ProQuad and Pregnancy
No studies have been done to determine whether ProQuad (MMRV) is safe for use during pregnancy. Because the potential risks are not known, the Food and Drug Administration has classified ProQuad as a pregnancy Category C medication. If you received this vaccine before you knew you were pregnant, discuss this with your healthcare provider.
ProQuad® (MMRV) is a vaccine approved to prevent chickenpox, measles, mumps, and rubella. This vaccine is not recommended for use during pregnancy.
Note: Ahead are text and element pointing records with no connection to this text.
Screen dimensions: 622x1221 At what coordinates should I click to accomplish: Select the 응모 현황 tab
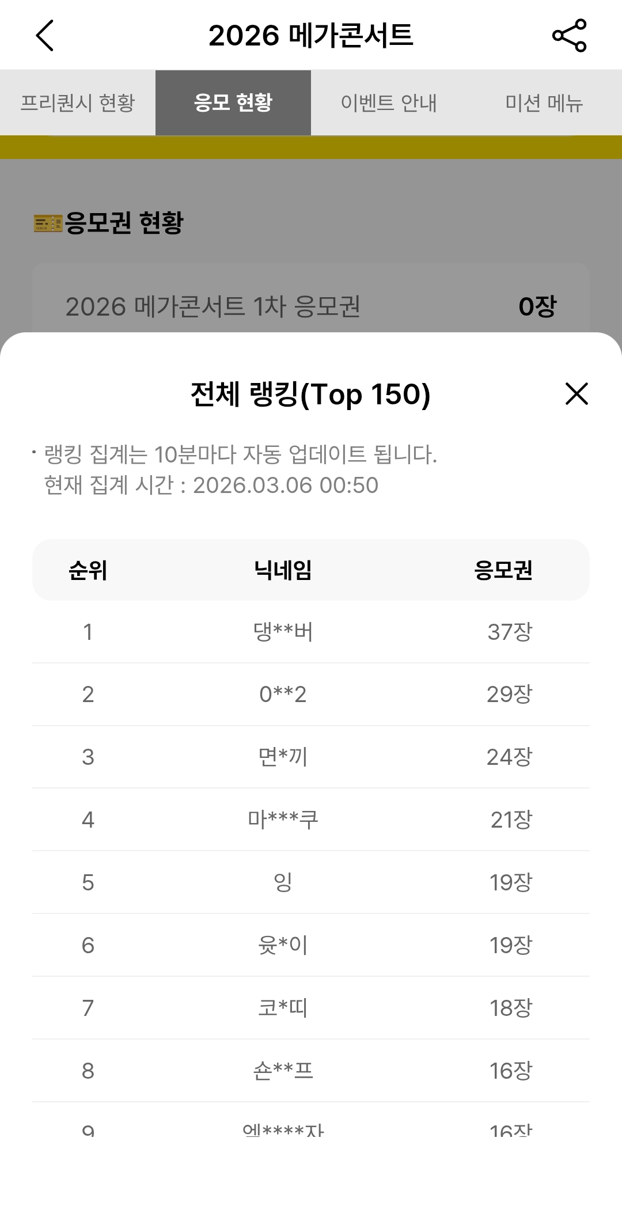[x=233, y=103]
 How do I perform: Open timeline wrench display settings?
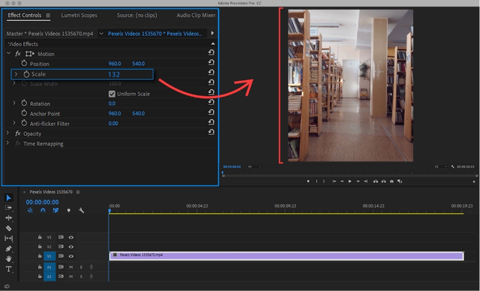(x=81, y=211)
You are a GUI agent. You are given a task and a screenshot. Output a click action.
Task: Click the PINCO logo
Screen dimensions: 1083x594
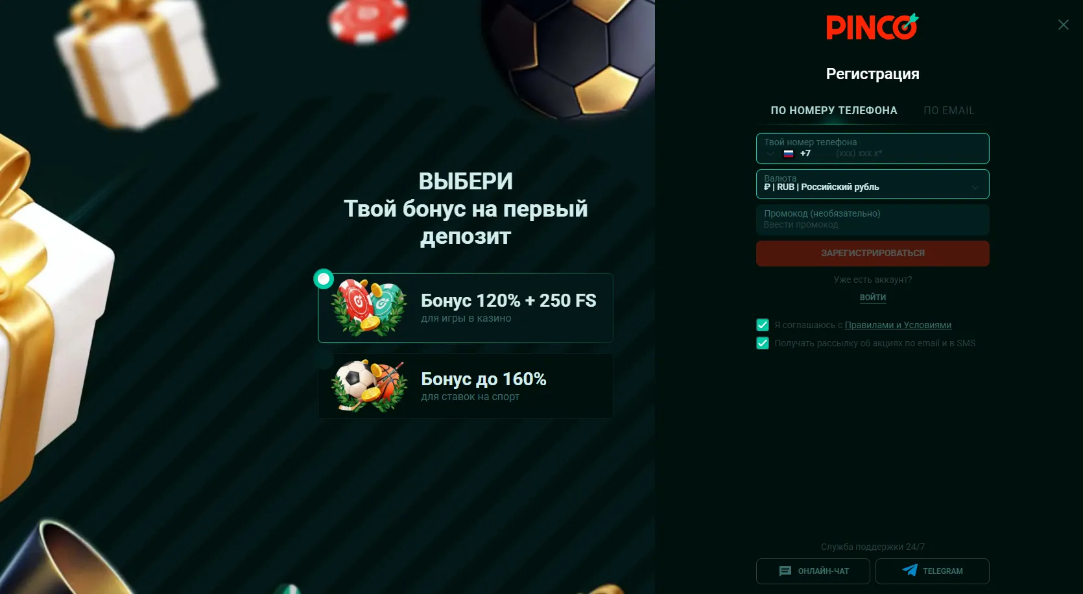coord(872,27)
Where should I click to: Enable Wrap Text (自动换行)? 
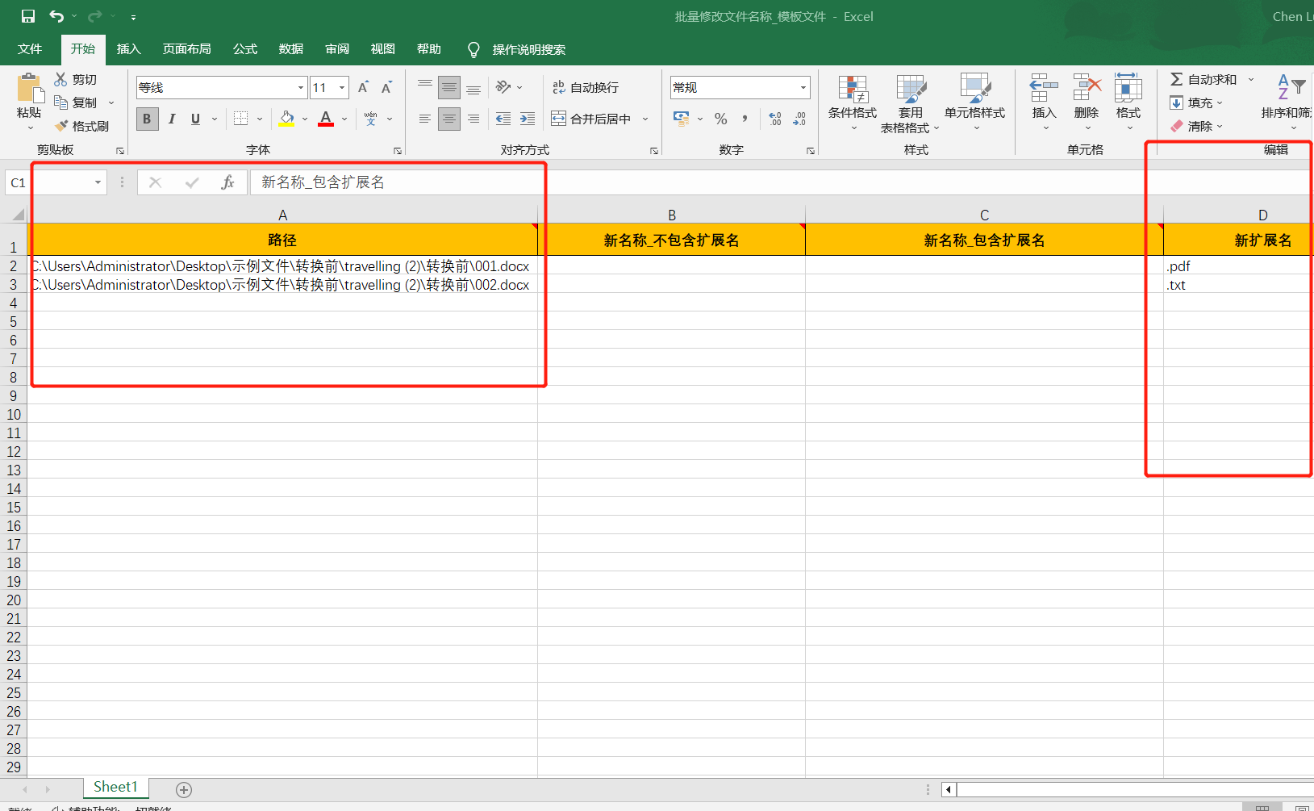pyautogui.click(x=587, y=86)
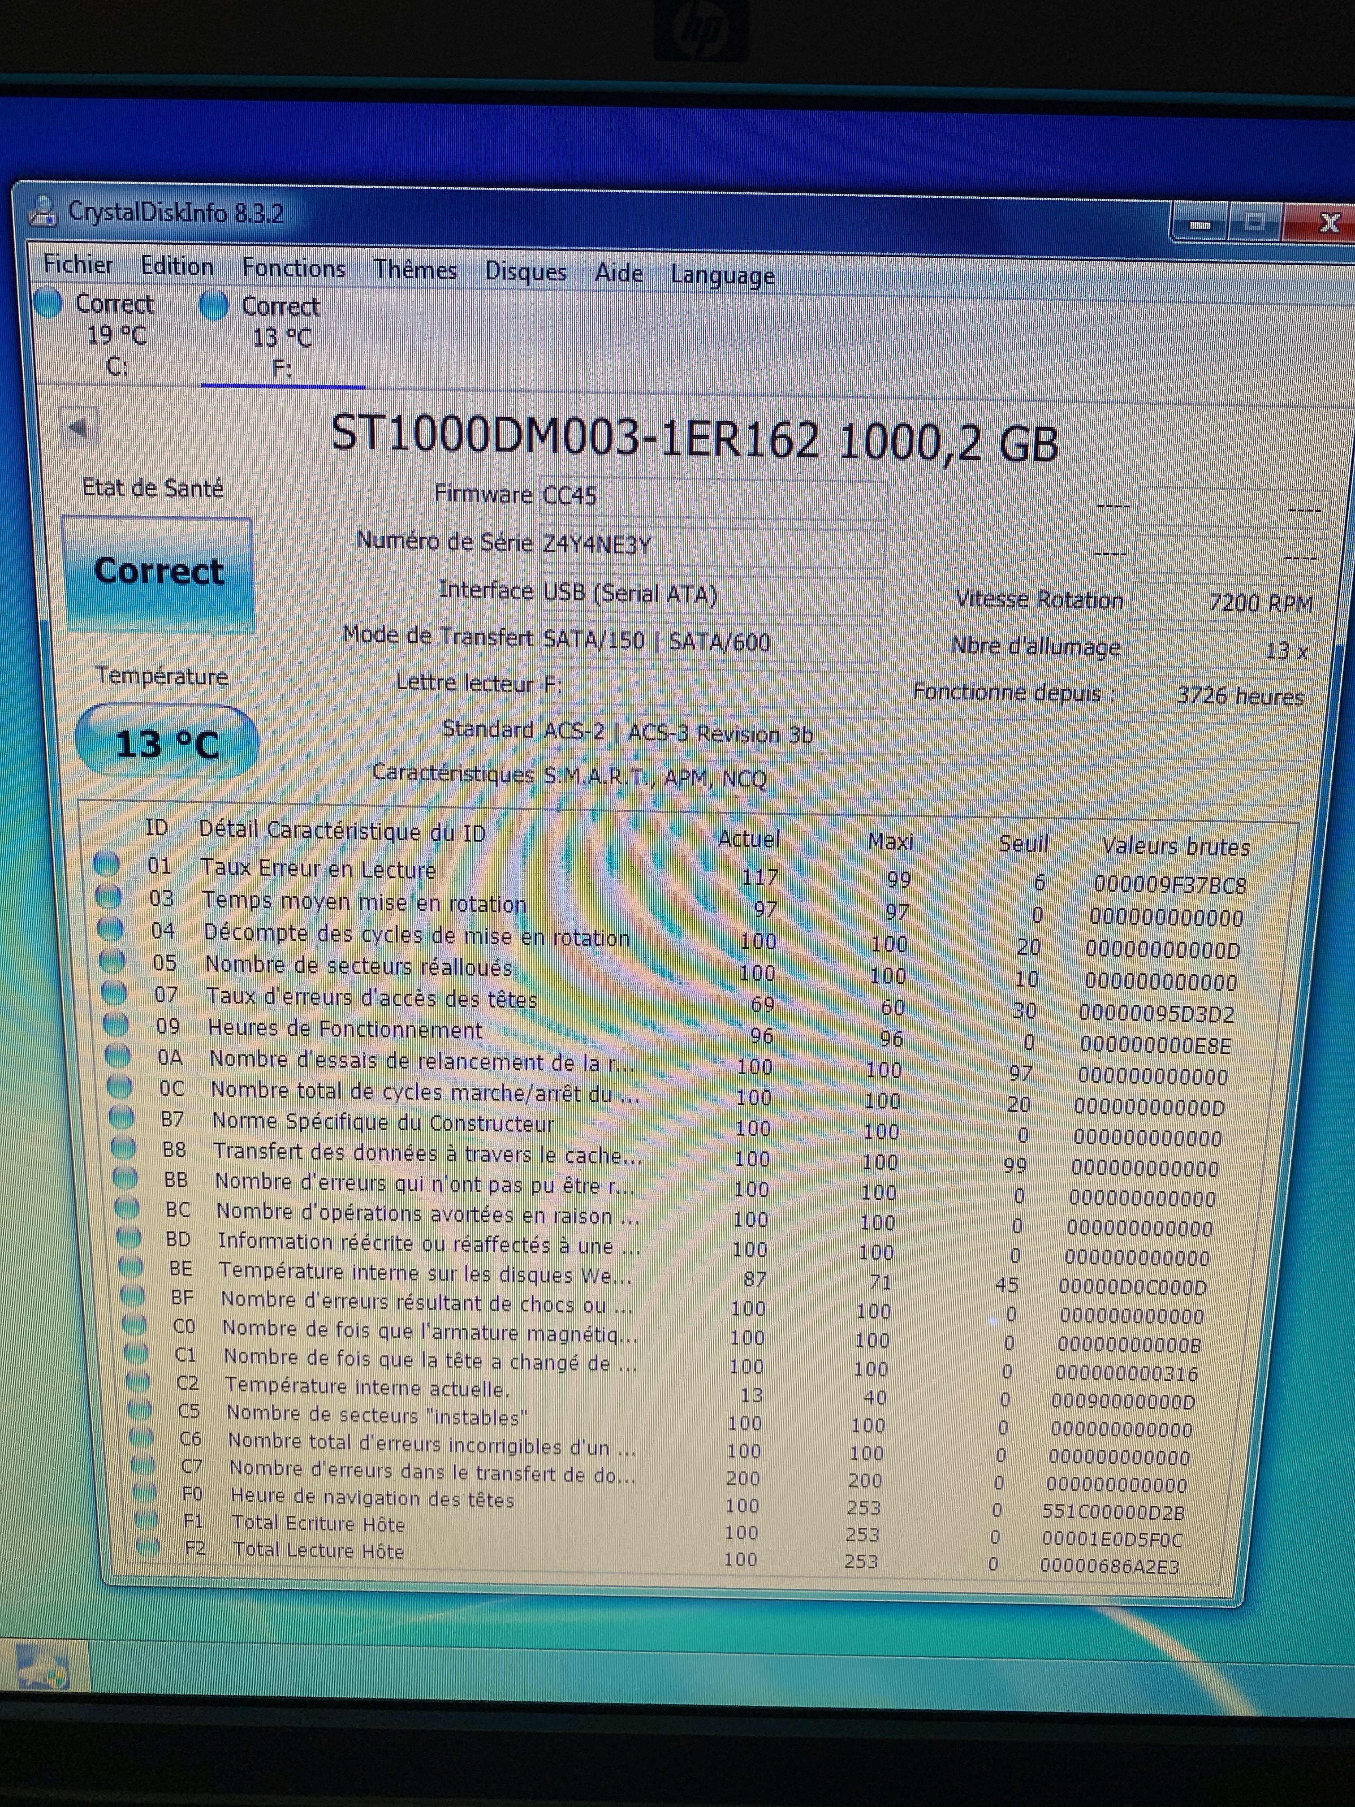
Task: Open the Disques menu
Action: point(525,272)
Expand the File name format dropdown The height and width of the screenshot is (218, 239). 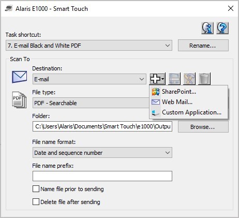pyautogui.click(x=102, y=153)
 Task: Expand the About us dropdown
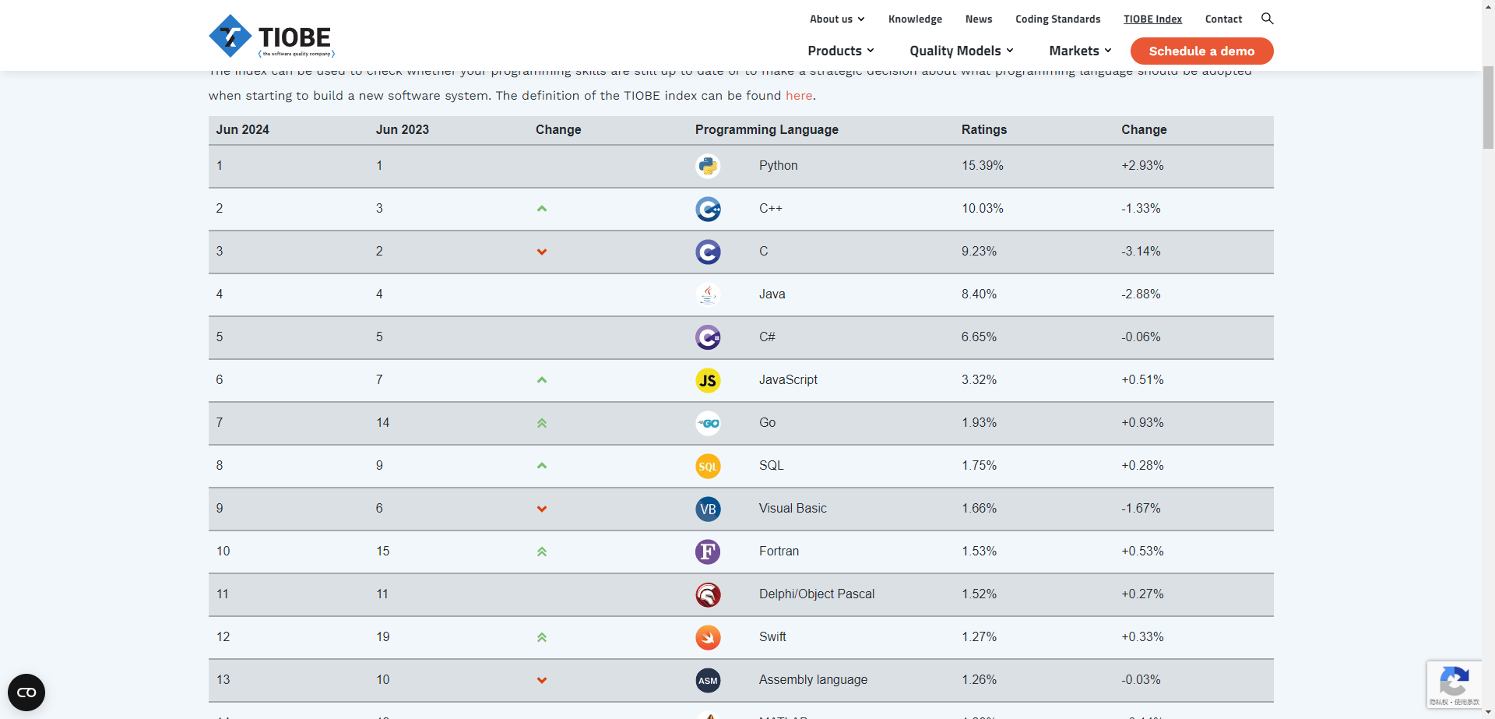click(836, 19)
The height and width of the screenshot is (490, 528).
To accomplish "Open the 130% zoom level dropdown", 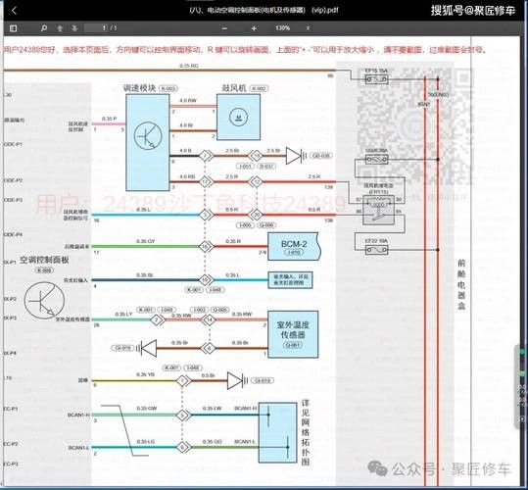I will coord(292,28).
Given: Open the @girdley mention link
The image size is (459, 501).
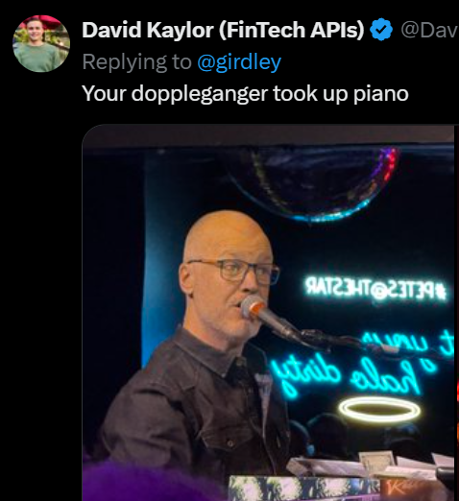Looking at the screenshot, I should (239, 61).
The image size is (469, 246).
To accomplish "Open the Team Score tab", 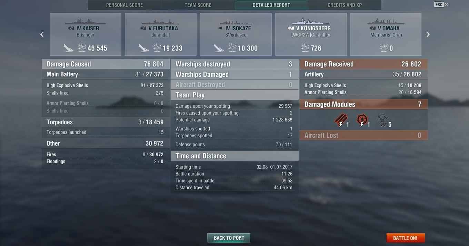I will point(198,5).
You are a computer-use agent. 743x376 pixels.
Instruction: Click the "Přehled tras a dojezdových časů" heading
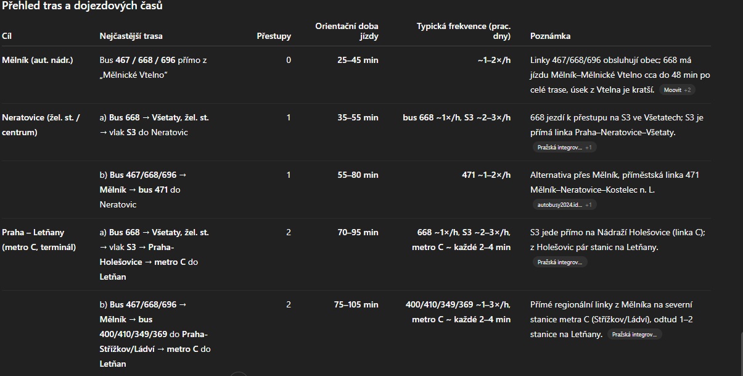coord(82,6)
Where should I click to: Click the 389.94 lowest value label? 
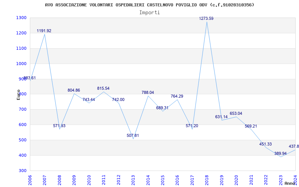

The U.S. Food and Drug Administration (FDA) uses a category system to classify the possible risks to a fetus when a specific medicine is taken during pregnancy. Pregnancy Category C is given to medicines that have not been studied in pregnant humans, but do appear to cause harm to the fetus in animal studies.
Also, medicines that have not been studied in any pregnant women or animals are given a pregnancy Category C rating.
The ProQuad vaccine has not been studied in pregnant women or animals. Because ProQuad is a live vaccine, and because exposure to chickenpox, measles, mumps, or rubella during pregnancy can be dangerous to the developing fetus, there is a theoretical risk that ProQuad could cause problems.
As a result, the manufacturer recommends that pregnant women not receive this vaccine and that women should not try to get pregnant for at least three months after receiving ProQuad.
In general, this vaccine is not recommended for use during pregnancy. If you received the MMR vaccine before you knew you were pregnant, make sure to discuss this with your healthcare provider.